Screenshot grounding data

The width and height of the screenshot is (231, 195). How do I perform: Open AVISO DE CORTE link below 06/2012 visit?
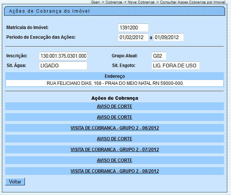pos(114,139)
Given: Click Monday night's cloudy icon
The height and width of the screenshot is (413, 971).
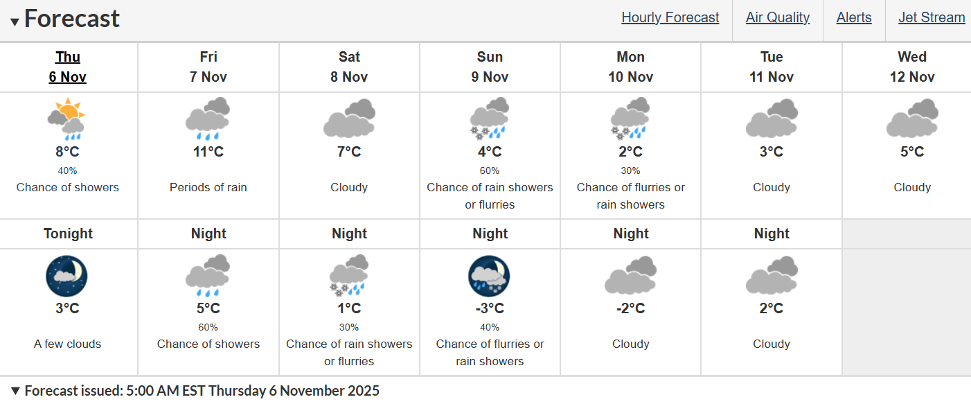Looking at the screenshot, I should click(630, 276).
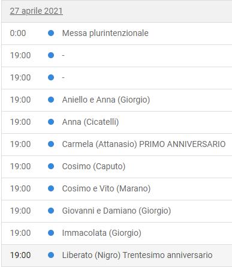Click the blue dot beside Carmela (Attanasio)
Viewport: 232px width, 267px height.
click(51, 144)
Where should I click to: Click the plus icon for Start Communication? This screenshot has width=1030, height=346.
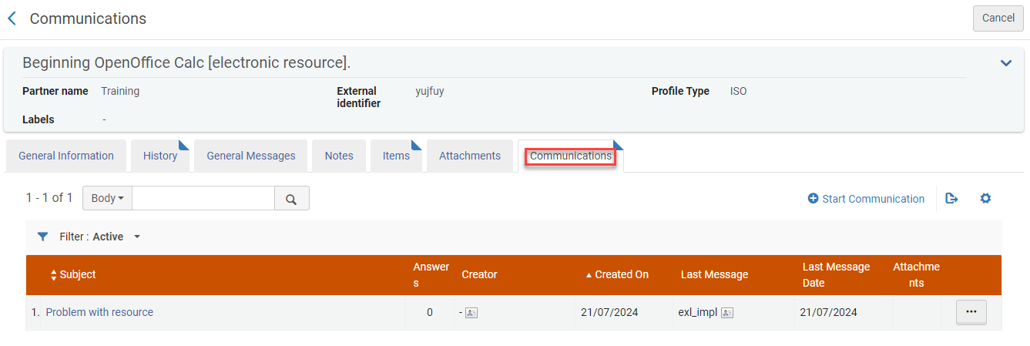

[REQUIRED WORK]: Go through the entries above, and wherever a line holds the word "icon", copy that line.

[EXPECTED ANSWER]:
Given: Click Monday night's cloudy icon
Where should I click to: Click the plus icon for Start Communication? This screenshot has width=1030, height=346.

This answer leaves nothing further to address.